[Word and element locating data]
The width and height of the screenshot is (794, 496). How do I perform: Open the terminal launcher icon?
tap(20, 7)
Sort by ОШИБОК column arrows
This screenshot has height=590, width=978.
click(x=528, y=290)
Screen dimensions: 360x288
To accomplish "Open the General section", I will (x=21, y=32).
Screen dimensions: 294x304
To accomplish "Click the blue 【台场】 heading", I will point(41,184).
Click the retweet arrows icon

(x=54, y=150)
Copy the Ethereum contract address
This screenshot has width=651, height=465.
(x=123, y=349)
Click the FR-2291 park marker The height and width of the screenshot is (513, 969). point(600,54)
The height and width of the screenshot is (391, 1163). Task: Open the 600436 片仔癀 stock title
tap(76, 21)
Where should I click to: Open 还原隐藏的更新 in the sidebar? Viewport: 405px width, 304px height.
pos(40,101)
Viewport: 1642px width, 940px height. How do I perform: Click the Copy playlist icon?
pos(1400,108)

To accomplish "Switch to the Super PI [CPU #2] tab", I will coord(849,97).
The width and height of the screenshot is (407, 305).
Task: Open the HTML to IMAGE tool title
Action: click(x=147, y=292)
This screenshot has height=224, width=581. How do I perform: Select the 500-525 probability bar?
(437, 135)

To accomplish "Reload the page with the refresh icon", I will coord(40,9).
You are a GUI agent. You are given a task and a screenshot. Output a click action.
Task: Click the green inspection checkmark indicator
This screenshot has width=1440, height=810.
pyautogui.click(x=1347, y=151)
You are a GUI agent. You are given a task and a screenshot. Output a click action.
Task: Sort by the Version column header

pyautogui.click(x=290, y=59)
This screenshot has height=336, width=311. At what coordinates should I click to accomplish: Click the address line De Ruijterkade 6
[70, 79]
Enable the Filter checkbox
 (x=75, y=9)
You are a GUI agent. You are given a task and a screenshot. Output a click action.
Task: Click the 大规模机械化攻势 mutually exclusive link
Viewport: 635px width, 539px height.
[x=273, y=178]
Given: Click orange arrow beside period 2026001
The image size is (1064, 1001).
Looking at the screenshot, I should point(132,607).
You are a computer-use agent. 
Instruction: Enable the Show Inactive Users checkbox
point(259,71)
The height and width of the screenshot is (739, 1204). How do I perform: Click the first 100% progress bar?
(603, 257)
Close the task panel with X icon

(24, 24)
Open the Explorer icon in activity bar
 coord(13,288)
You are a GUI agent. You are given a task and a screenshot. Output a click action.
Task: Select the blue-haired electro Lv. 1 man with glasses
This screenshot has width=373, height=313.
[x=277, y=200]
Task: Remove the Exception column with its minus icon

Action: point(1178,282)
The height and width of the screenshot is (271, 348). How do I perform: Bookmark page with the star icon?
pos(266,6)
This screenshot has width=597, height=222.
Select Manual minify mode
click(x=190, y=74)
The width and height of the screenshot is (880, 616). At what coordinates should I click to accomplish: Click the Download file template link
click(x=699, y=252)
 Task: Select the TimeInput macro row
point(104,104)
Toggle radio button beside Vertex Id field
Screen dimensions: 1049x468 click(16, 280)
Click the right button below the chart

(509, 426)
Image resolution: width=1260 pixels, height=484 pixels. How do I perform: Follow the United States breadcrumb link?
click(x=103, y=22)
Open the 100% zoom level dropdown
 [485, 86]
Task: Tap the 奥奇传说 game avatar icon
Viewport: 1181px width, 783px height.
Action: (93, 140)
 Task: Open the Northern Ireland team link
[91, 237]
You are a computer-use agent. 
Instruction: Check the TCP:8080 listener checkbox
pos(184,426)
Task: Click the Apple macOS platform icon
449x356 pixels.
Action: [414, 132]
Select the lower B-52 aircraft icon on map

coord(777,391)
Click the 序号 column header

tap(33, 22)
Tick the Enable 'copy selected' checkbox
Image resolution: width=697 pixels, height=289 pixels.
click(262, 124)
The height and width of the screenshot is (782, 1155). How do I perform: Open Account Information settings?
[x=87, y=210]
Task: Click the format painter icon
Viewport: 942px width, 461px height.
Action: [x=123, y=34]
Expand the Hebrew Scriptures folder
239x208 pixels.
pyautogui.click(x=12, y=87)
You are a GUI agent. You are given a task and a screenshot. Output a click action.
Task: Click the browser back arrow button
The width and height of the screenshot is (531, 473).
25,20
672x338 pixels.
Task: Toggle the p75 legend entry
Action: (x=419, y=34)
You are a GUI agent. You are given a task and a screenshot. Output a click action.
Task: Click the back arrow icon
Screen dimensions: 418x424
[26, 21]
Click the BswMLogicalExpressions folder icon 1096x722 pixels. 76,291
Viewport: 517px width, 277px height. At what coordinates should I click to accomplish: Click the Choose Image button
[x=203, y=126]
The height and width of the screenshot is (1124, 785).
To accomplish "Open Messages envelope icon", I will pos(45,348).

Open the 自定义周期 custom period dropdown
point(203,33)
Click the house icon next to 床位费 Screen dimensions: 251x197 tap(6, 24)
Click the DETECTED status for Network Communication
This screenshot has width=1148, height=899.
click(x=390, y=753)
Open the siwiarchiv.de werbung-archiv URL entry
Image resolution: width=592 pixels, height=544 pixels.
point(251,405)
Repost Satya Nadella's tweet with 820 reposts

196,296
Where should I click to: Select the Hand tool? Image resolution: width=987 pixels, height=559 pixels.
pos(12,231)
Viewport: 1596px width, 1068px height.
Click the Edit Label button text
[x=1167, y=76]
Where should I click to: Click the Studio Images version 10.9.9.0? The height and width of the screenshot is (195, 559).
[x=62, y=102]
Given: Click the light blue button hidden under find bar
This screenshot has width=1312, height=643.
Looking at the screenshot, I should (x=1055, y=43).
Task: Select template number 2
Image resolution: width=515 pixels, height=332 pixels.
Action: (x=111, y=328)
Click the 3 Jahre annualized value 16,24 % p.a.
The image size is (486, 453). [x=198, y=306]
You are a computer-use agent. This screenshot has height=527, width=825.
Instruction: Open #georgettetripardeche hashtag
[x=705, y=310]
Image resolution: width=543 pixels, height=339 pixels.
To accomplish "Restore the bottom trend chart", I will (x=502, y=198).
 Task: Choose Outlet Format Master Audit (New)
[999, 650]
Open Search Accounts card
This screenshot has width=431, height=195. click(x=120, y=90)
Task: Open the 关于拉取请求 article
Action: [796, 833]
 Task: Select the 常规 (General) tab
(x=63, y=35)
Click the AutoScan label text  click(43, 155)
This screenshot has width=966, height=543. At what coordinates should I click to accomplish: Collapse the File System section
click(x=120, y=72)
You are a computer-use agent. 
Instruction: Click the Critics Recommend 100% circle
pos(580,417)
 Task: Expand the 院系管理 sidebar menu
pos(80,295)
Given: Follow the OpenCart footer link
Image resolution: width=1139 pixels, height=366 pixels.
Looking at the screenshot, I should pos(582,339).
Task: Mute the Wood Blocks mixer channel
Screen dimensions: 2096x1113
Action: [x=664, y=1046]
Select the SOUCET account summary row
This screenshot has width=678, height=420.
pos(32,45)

▶ WORK TO COMPLETE: Lay out every line of the records above as a JSON list of strings, one string per line, skipping blank lines.

▶ SOLUTION:
[
  "The width and height of the screenshot is (794, 496). How do I perform: Open the terminal launcher icon?",
  "tap(20, 7)",
  "Sort by ОШИБОК column arrows",
  "This screenshot has height=590, width=978.",
  "click(x=528, y=290)",
  "Screen dimensions: 360x288",
  "To accomplish \"Open the General section\", I will (x=21, y=32).",
  "Screen dimensions: 294x304",
  "To accomplish \"Click the blue 【台场】 heading\", I will point(41,184).",
  "Click the retweet arrows icon",
  "(x=54, y=150)",
  "Copy the Ethereum contract address",
  "This screenshot has width=651, height=465.",
  "(x=123, y=349)",
  "Click the FR-2291 park marker The height and width of the screenshot is (513, 969). point(600,54)",
  "The height and width of the screenshot is (391, 1163). Task: Open the 600436 片仔癀 stock title",
  "tap(76, 21)",
  "Where should I click to: Open 还原隐藏的更新 in the sidebar? Viewport: 405px width, 304px height.",
  "pos(40,101)",
  "Viewport: 1642px width, 940px height. How do I perform: Click the Copy playlist icon?",
  "pos(1400,108)",
  "To accomplish \"Switch to the Super PI [CPU #2] tab\", I will coord(849,97).",
  "The width and height of the screenshot is (407, 305).",
  "Task: Open the HTML to IMAGE tool title",
  "Action: click(x=147, y=292)",
  "This screenshot has height=224, width=581. How do I perform: Select the 500-525 probability bar?",
  "(437, 135)",
  "To accomplish \"Reload the page with the refresh icon\", I will coord(40,9).",
  "You are a GUI agent. You are given a task and a screenshot. Output a click action.",
  "Task: Click the green inspection checkmark indicator",
  "This screenshot has width=1440, height=810.",
  "pyautogui.click(x=1347, y=151)",
  "You are a GUI agent. You are given a task and a screenshot. Output a click action.",
  "Task: Sort by the Version column header",
  "pyautogui.click(x=290, y=59)",
  "This screenshot has height=336, width=311. At what coordinates should I click to accomplish: Click the address line De Ruijterkade 6",
  "[70, 79]",
  "Enable the Filter checkbox",
  " (x=75, y=9)",
  "You are a GUI agent. You are given a task and a screenshot. Output a click action.",
  "Task: Click the 大规模机械化攻势 mutually exclusive link",
  "Viewport: 635px width, 539px height.",
  "[x=273, y=178]",
  "Given: Click orange arrow beside period 2026001",
  "The image size is (1064, 1001).",
  "Looking at the screenshot, I should point(132,607).",
  "You are a computer-use agent. ",
  "Instruction: Enable the Show Inactive Users checkbox",
  "point(259,71)",
  "The height and width of the screenshot is (739, 1204). How do I perform: Click the first 100% progress bar?",
  "(603, 257)",
  "Close the task panel with X icon",
  "(24, 24)",
  "Open the Explorer icon in activity bar",
  " coord(13,288)",
  "You are a GUI agent. You are given a task and a screenshot. Output a click action.",
  "Task: Select the blue-haired electro Lv. 1 man with glasses",
  "This screenshot has width=373, height=313.",
  "[x=277, y=200]",
  "Task: Remove the Exception column with its minus icon",
  "Action: point(1178,282)",
  "The height and width of the screenshot is (271, 348). How do I perform: Bookmark page with the star icon?",
  "pos(266,6)",
  "This screenshot has width=597, height=222.",
  "Select Manual minify mode",
  "click(x=190, y=74)",
  "The width and height of the screenshot is (880, 616). At what coordinates should I click to accomplish: Click the Download file template link",
  "click(x=699, y=252)",
  " Task: Select the TimeInput macro row",
  "point(104,104)",
  "Toggle radio button beside Vertex Id field",
  "Screen dimensions: 1049x468 click(16, 280)",
  "Click the right button below the chart",
  "(509, 426)",
  "Image resolution: width=1260 pixels, height=484 pixels. How do I perform: Follow the United States breadcrumb link?",
  "click(x=103, y=22)",
  "Open the 100% zoom level dropdown",
  " [485, 86]",
  "Task: Tap the 奥奇传说 game avatar icon",
  "Viewport: 1181px width, 783px height.",
  "Action: (93, 140)",
  " Task: Open the Northern Ireland team link",
  "[91, 237]",
  "You are a computer-use agent. ",
  "Instruction: Check the TCP:8080 listener checkbox",
  "pos(184,426)",
  "Task: Click the Apple macOS platform icon",
  "449x356 pixels.",
  "Action: [414, 132]",
  "Select the lower B-52 aircraft icon on map",
  "coord(777,391)",
  "Click the 序号 column header",
  "tap(33, 22)",
  "Tick the Enable 'copy selected' checkbox",
  "Image resolution: width=697 pixels, height=289 pixels.",
  "click(262, 124)",
  "The height and width of the screenshot is (782, 1155). How do I perform: Open Account Information settings?",
  "[x=87, y=210]",
  "Task: Click the format painter icon",
  "Viewport: 942px width, 461px height.",
  "Action: [x=123, y=34]",
  "Expand the Hebrew Scriptures folder",
  "239x208 pixels.",
  "pyautogui.click(x=12, y=87)",
  "You are a GUI agent. You are given a task and a screenshot. Output a click action.",
  "Task: Click the browser back arrow button",
  "The width and height of the screenshot is (531, 473).",
  "25,20",
  "672x338 pixels.",
  "Task: Toggle the p75 legend entry",
  "Action: (x=419, y=34)",
  "You are a GUI agent. You are given a task and a screenshot. Output a click action.",
  "Task: Click the back arrow icon",
  "Screen dimensions: 418x424",
  "[26, 21]",
  "Click the BswMLogicalExpressions folder icon 1096x722 pixels. 76,291",
  "Viewport: 517px width, 277px height. At what coordinates should I click to accomplish: Click the Choose Image button",
  "[x=203, y=126]",
  "The height and width of the screenshot is (1124, 785).",
  "To accomplish \"Open Messages envelope icon\", I will pos(45,348).",
  "Open the 自定义周期 custom period dropdown",
  "point(203,33)",
  "Click the house icon next to 床位费 Screen dimensions: 251x197 tap(6, 24)",
  "Click the DETECTED status for Network Communication",
  "This screenshot has width=1148, height=899.",
  "click(x=390, y=753)",
  "Open the siwiarchiv.de werbung-archiv URL entry",
  "Image resolution: width=592 pixels, height=544 pixels.",
  "point(251,405)",
  "Repost Satya Nadella's tweet with 820 reposts",
  "196,296",
  "Where should I click to: Select the Hand tool? Image resolution: width=987 pixels, height=559 pixels.",
  "pos(12,231)",
  "Viewport: 1596px width, 1068px height.",
  "Click the Edit Label button text",
  "[x=1167, y=76]",
  "Where should I click to: Click the Studio Images version 10.9.9.0? The height and width of the screenshot is (195, 559).",
  "[x=62, y=102]",
  "Given: Click the light blue button hidden under find bar",
  "This screenshot has width=1312, height=643.",
  "Looking at the screenshot, I should (x=1055, y=43).",
  "Task: Select template number 2",
  "Image resolution: width=515 pixels, height=332 pixels.",
  "Action: (x=111, y=328)",
  "Click the 3 Jahre annualized value 16,24 % p.a.",
  "The image size is (486, 453). [x=198, y=306]",
  "You are a computer-use agent. This screenshot has height=527, width=825.",
  "Instruction: Open #georgettetripardeche hashtag",
  "[x=705, y=310]",
  "Image resolution: width=543 pixels, height=339 pixels.",
  "To accomplish \"Restore the bottom trend chart\", I will (x=502, y=198).",
  " Task: Choose Outlet Format Master Audit (New)",
  "[999, 650]",
  "Open Search Accounts card",
  "This screenshot has width=431, height=195. click(x=120, y=90)",
  "Task: Open the 关于拉取请求 article",
  "Action: [796, 833]",
  " Task: Select the 常规 (General) tab",
  "(x=63, y=35)",
  "Click the AutoScan label text  click(43, 155)",
  "This screenshot has width=966, height=543. At what coordinates should I click to accomplish: Collapse the File System section",
  "click(x=120, y=72)",
  "You are a computer-use agent. ",
  "Instruction: Click the Critics Recommend 100% circle",
  "pos(580,417)",
  " Task: Expand the 院系管理 sidebar menu",
  "pos(80,295)",
  "Given: Follow the OpenCart footer link",
  "Image resolution: width=1139 pixels, height=366 pixels.",
  "Looking at the screenshot, I should pos(582,339).",
  "Task: Mute the Wood Blocks mixer channel",
  "Screen dimensions: 2096x1113",
  "Action: [x=664, y=1046]",
  "Select the SOUCET account summary row",
  "This screenshot has width=678, height=420.",
  "pos(32,45)"
]